Source document: Begin
Posted on 05/24/2006 10:50:34 AM PDT by Ben Mugged
For young women with a world of choices, even that monthly curse, the menstrual period, is optional. Thanks to birth control pills and other hormonal contraceptives, a growing number of women are taking the path chosen by 22-year-old Stephanie Sardinha.
She hasn't had a period since she was 17.
"It's really one of the best things I've ever done,'' she says.
A college student and retail worker in Lisbon Falls, Maine, Sardinha uses Nuvaring, a vaginal contraceptive ring. After the hormones run out in three weeks, she replaces the ring right away instead of following instructions to leave the ring out for a week to allow bleeding. She says it has been great for her marriage, preventing monthly crankiness and improving her sex life.
"I would never go back,'' said Sardinha, who got the idea from her aunt, a nurse practitioner.
Using the pill or other contraceptives to block periods is becoming more popular, particularly among young women and those entering menopause, doctors say.
"I have a ton of young girls in college who are doing this,'' says Dr. Mindy Wiser-Estin, a gynecologist in Little Silver, N.J., who did it herself for years. "There's no reason you need a period.''
Such medical jury-rigging soon will be unnecessary. Already, the Seasonale birth control pill limits periods to four a year. The first continuous-use birth control pill, Lybrel, likely will soon be on the U.S. market and drug companies are lining up other ways to limit or eliminate the period.
(Excerpt) Read more at livescience.com ...
When these women get cancer and die their family will sue the drug companies for their stupidity.
Source document: End
Data section: Begin
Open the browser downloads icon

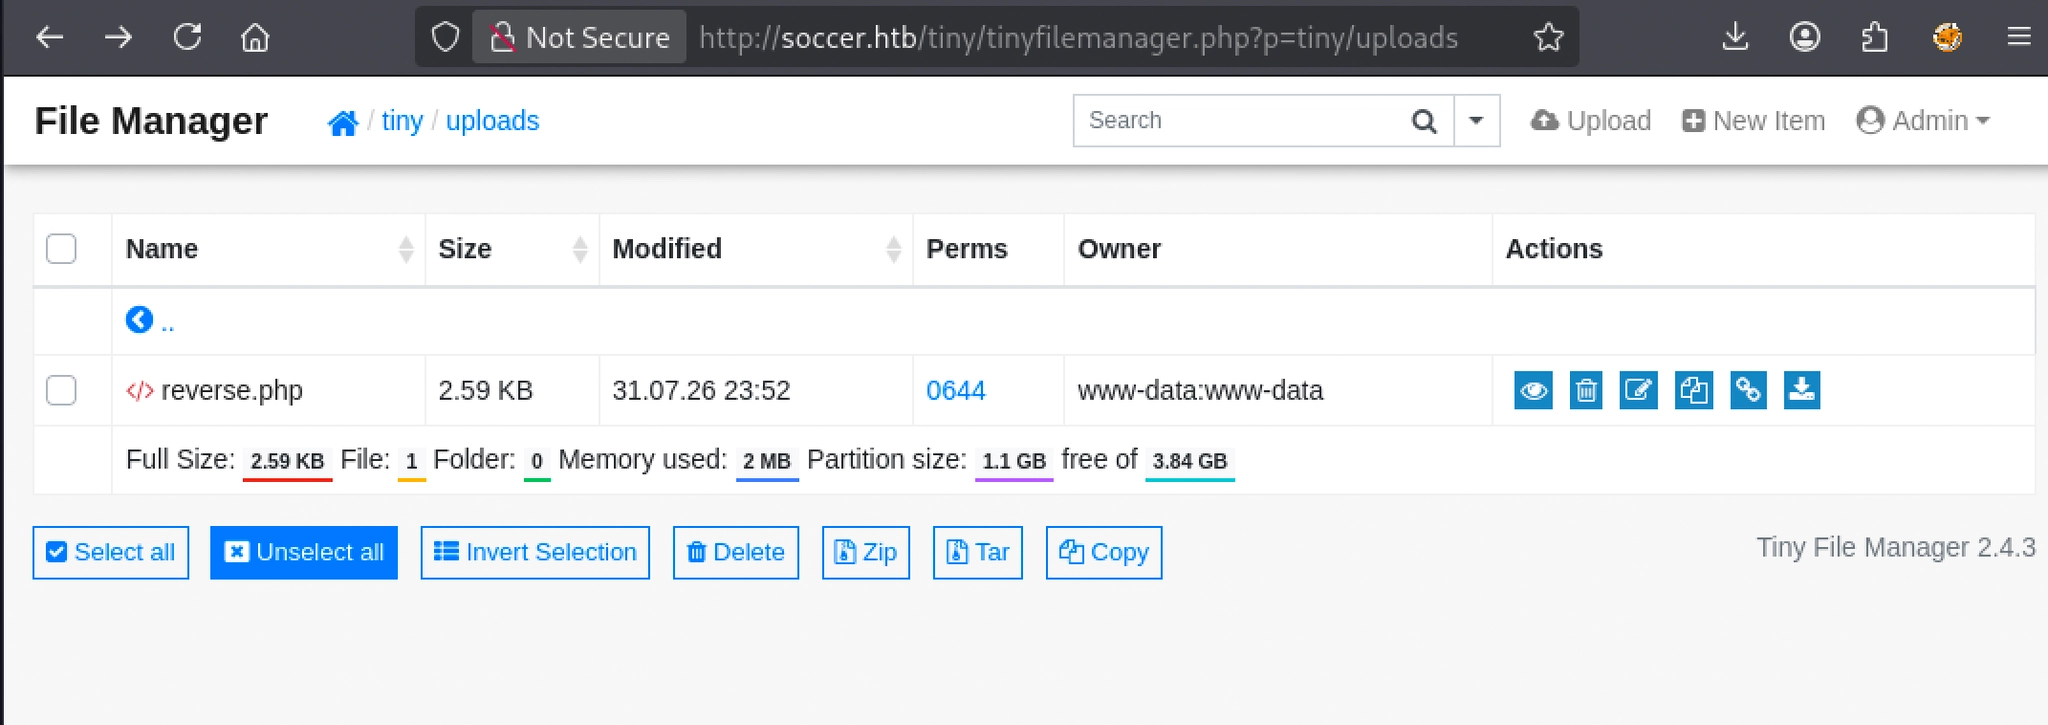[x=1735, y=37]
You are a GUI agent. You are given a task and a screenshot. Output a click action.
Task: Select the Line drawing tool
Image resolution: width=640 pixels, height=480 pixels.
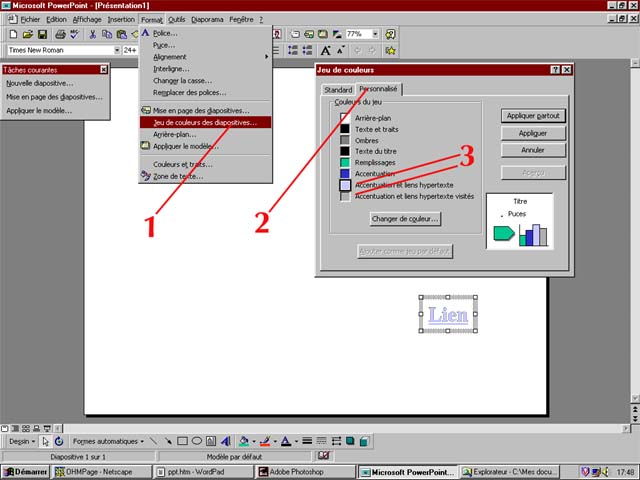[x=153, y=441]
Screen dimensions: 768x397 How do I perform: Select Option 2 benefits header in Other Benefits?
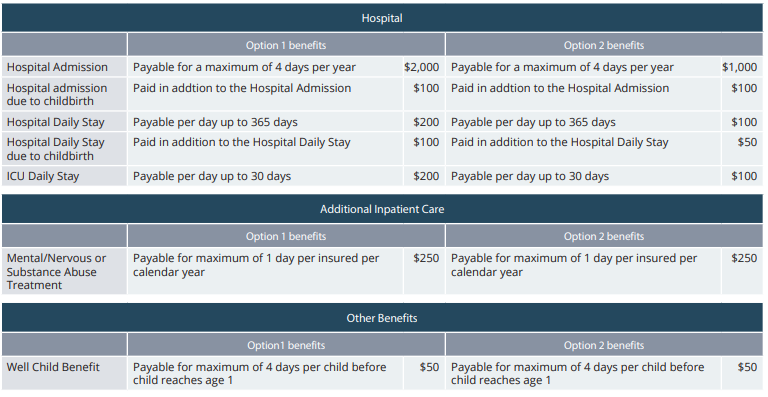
Data section: End
*Apply what you read*.
• a. Quote the post on skipping menstrual periods from "A college student" up to and including "her sex life.".
• b. In the post on skipping menstrual periods, why does Stephanie Sardinha say that skipping her periods has been great for her marriage? Answer in one to three sentences.
• c. Continue the post on skipping menstrual periods from where it stops.

*Expected results*.
• a.
A college student and retail worker in Lisbon Falls, Maine, Sardinha uses Nuvaring, a vaginal contraceptive ring. After the hormones run out in three weeks, she replaces the ring right away instead of following instructions to leave the ring out for a week to allow bleeding. She says it has been great for her marriage, preventing monthly crankiness and improving her sex life.

• b. She says it has prevented monthly crankiness and improved her sex life.

• c.
Stupid male question here...is that healthy? For the female that is??? 8->
Several young women have ALREADY died from the birth control patch. You can't fool mother nature. Those of us who had hysterectomies wish we could go back in time.
This poor misguided woman is not going to know the extent of her self-inflicted injuries until it is far too late.
Nope, if you read the fine print it is stored up for the time they stop taking the drug, then any slight misstep by a man will send her off in a six month long b$tchfest...
There are four freshmen girls on this pill? /ducking
Talk about taking big chances fooling around with our delicate mechanisms.
I don't think it's a dumb question. I don't think it's been studied well enough to know. It just seems like a bad idea to me.
There will be some unintended consequences for meddling in this cycle, of which sterility will probably be the major one. I'll bet it will be like a man taking testerone, where his gems shrink from lack of use. A woman who stops her menstrual cycle will sooner or later stop ovulating and then there will be hell to pay as the ambulance chasers step in and win megabucks lawsuits against the pharmacetical companies and doctors.
Man are women going to be pissed in 30 years when they find out what these hormones are doing to their body..
You're evil.
A nurse advised her to mis-use pharmaceuticals? The state board of licensing might be interested in that....
It's not nice to fool mother nature!
Not that I'm against anyone improving their sex life, but generally suppressing or altering the natural processes can have some unintended effects.
I don't think it's a dumb question either. Radically changing the way things work is just inviting trouble.
Even if we're wrong about that, wouldn't it be better for these women to have some science backing up the safety of induced amenohrea before trying it?
"Rocky Ground"
SD
the slippery slope of legalizing contraception.